Using structure prediction of negative sense RNA virus nucleoproteins to assess evolutionary relationships.
Kimberly R SabsayAartjan J W Te VelthuisPublished in: Virus evolution (2024)
Negative sense RNA viruses (NSV) include some of the most detrimental human pathogens, including the influenza, Ebola, and measles viruses. NSV genomes consist of one or multiple single-stranded RNA molecules that are encapsidated into one or more ribonucleoprotein (RNP) complexes. These RNPs consist of viral RNA, a viral RNA polymerase, and many copies of the viral nucleoprotein (NP). Current evolutionary relationships within the NSV phylum are based on the alignment of conserved RNA-dependent RNA polymerase (RdRp) domain amino acid sequences.
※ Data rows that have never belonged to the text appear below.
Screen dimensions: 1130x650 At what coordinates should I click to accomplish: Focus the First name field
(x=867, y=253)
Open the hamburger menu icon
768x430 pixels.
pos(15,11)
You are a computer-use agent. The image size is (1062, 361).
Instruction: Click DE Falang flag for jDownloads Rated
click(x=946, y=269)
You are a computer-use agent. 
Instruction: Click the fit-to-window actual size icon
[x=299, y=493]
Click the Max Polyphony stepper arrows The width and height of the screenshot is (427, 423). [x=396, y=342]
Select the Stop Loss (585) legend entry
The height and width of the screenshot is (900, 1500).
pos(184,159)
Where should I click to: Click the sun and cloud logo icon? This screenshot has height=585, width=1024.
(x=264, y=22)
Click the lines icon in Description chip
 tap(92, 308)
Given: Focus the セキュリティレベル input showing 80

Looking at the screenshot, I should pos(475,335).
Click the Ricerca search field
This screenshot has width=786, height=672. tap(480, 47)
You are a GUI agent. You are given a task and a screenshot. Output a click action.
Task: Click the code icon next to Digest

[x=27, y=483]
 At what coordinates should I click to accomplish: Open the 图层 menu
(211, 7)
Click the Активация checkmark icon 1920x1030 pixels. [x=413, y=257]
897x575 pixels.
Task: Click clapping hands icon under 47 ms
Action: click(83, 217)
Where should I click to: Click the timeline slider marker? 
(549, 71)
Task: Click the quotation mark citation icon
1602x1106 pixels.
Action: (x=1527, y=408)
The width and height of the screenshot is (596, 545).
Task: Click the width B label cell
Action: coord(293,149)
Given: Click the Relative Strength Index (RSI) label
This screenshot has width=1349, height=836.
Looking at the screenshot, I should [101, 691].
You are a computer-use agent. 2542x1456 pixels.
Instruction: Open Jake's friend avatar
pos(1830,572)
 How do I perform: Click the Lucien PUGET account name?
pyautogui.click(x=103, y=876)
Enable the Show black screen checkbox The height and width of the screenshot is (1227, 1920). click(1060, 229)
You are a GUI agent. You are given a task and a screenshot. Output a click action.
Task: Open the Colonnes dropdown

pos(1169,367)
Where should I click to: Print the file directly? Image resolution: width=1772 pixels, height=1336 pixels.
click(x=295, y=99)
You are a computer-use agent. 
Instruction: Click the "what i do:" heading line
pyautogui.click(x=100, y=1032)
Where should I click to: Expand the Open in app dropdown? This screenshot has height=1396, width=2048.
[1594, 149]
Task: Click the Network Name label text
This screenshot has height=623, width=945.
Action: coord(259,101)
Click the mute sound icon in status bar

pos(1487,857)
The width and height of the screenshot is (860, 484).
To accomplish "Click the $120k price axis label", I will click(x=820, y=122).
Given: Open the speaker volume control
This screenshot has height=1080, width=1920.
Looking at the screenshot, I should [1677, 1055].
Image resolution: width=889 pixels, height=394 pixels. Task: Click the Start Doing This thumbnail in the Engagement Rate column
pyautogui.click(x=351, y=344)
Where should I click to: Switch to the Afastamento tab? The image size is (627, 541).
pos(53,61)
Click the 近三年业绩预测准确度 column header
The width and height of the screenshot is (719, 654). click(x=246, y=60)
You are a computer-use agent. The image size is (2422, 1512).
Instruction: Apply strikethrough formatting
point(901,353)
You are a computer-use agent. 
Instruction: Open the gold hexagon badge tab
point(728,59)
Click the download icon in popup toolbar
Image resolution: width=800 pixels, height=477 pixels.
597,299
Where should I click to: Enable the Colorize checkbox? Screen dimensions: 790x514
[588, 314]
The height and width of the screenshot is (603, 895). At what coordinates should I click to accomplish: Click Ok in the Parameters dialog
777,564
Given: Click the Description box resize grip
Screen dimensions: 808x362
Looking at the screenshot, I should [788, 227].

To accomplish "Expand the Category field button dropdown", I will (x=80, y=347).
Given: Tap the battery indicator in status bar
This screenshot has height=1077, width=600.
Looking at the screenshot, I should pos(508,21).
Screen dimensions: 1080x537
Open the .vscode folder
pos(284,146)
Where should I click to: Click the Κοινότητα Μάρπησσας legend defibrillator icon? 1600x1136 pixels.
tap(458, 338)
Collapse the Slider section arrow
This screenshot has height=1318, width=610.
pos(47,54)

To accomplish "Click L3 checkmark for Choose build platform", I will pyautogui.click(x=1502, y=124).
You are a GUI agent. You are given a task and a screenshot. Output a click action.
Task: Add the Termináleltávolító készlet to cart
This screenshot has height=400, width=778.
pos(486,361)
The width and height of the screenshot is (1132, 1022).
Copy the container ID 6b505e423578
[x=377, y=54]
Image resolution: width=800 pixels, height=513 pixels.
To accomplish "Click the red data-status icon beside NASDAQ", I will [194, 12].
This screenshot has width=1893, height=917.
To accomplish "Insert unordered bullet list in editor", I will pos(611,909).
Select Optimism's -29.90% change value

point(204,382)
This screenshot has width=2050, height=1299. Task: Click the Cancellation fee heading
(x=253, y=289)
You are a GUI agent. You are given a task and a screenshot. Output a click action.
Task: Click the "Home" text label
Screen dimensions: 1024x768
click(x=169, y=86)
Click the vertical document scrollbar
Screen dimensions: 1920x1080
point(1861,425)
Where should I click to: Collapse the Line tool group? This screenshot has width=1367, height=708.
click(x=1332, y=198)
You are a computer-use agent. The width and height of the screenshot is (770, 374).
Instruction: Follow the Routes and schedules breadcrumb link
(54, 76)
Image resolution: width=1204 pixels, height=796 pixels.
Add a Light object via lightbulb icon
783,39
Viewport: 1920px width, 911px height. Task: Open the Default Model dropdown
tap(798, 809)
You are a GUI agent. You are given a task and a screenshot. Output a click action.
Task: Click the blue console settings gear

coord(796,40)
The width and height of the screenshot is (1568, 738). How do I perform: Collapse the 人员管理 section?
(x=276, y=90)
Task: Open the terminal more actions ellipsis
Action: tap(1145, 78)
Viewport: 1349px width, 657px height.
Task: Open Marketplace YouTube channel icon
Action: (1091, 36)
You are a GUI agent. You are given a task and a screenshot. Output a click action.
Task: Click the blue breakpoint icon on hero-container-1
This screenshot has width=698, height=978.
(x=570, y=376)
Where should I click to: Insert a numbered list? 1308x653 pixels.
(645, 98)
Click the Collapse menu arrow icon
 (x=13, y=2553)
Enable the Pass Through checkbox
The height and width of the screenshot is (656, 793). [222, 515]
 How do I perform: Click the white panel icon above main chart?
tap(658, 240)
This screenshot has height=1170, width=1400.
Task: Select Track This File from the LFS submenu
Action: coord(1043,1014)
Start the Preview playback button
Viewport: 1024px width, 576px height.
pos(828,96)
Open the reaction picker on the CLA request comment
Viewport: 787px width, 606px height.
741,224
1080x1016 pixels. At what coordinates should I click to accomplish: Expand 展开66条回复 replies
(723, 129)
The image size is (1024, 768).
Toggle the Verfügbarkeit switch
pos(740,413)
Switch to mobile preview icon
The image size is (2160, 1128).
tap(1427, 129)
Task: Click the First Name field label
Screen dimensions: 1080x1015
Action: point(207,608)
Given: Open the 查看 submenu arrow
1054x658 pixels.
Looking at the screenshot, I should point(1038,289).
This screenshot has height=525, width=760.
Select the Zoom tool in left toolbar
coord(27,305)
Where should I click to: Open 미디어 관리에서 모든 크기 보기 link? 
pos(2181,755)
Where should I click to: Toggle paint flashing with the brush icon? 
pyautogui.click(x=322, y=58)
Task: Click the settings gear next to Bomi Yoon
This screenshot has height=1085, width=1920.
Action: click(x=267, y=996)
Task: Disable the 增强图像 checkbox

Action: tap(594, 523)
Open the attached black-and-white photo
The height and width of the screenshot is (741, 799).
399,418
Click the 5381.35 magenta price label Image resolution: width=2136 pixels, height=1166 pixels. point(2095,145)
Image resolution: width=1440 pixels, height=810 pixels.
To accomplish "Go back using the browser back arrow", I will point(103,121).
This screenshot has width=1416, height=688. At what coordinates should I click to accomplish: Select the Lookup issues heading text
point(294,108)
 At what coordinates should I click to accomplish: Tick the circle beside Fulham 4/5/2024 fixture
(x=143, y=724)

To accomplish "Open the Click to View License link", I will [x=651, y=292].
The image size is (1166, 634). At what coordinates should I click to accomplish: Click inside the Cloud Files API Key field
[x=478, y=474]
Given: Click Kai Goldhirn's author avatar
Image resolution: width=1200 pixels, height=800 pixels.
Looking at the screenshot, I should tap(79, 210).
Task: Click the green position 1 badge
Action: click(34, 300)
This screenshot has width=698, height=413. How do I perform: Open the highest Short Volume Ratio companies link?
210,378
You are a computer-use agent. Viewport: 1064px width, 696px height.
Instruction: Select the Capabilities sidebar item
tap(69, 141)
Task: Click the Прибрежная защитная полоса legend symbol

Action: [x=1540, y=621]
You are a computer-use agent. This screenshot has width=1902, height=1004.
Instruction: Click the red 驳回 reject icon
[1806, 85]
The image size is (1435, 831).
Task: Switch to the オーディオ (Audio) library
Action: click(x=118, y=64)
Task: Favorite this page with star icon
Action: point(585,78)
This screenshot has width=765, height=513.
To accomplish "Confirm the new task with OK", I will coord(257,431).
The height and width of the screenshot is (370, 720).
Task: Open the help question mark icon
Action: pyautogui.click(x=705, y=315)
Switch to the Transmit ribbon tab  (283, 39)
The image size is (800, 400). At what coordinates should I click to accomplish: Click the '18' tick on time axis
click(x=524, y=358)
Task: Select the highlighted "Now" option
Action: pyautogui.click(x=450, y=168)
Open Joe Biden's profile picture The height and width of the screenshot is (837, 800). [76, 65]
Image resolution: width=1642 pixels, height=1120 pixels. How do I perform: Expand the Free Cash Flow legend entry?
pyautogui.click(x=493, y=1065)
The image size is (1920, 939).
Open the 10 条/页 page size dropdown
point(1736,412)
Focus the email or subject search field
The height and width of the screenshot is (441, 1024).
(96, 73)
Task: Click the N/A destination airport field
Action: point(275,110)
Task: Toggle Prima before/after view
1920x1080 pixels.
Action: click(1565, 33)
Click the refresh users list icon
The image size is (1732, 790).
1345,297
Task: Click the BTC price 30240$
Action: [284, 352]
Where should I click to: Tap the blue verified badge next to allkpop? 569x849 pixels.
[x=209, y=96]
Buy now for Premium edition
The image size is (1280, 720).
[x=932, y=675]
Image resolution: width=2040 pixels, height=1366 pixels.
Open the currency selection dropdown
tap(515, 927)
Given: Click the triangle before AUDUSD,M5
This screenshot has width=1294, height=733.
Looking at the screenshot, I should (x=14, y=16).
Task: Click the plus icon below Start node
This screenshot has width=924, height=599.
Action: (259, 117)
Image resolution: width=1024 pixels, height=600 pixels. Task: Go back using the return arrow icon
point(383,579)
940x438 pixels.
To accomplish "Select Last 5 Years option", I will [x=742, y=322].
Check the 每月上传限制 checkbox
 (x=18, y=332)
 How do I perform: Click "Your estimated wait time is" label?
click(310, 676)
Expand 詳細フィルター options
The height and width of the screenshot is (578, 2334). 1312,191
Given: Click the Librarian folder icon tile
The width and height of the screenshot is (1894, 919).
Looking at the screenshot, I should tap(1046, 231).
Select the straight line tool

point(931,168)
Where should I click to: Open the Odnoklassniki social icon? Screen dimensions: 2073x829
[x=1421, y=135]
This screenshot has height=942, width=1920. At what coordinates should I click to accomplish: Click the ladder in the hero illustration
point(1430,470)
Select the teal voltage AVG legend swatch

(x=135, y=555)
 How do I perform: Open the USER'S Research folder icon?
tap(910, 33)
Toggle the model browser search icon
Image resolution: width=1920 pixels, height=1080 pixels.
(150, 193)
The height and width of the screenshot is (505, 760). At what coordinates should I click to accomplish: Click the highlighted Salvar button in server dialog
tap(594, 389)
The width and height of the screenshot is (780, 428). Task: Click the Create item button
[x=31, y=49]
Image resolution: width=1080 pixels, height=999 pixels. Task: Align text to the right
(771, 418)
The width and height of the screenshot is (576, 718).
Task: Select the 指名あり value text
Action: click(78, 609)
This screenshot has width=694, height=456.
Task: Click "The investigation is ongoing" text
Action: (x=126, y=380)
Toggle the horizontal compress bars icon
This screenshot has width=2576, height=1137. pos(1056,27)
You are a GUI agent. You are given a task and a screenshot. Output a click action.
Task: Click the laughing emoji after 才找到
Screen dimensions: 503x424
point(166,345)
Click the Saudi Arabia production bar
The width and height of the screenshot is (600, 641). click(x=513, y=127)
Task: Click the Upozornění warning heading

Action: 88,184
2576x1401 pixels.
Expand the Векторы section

However, the RdRp domain-based phylogeny does not address whether NP, the other core protein in the NSV genome, evolved along the same trajectory or whether several RdRp-NP pairs evolved through convergent evolution in the segmented and non-segmented NSV genome architectures. Addressing how NP and the RdRp domain evolved may help us better understand NSV diversity. Since NP sequences are too short to infer robust phylogenetic relationships, we here used experimentally obtained and AlphaFold 2.0-predicted NP structures to probe whether evolutionary relationships can be estimated using NSV NP sequences. Following flexible structure alignments of modeled structures, we find that the structural homology of the NSV NPs reveals phylogenetic clusters that are consistent with RdRp-based clustering. In addition, we were able to assign viruses for which RdRp sequences are currently missing to phylogenetic clusters based on the available NP sequence. Both our RdRp-based and NP-based relationships deviate from the current NSV classification of the segmented Naedrevirales , which cluster with the other segmented NSVs in our analysis. Overall, our results suggest that the NSV RdRp and NP genes largely evolved along similar trajectories and even short pieces of genetic, protein-coding information can be used to infer evolutionary relationships, potentially making metagenomic analyses more valuable.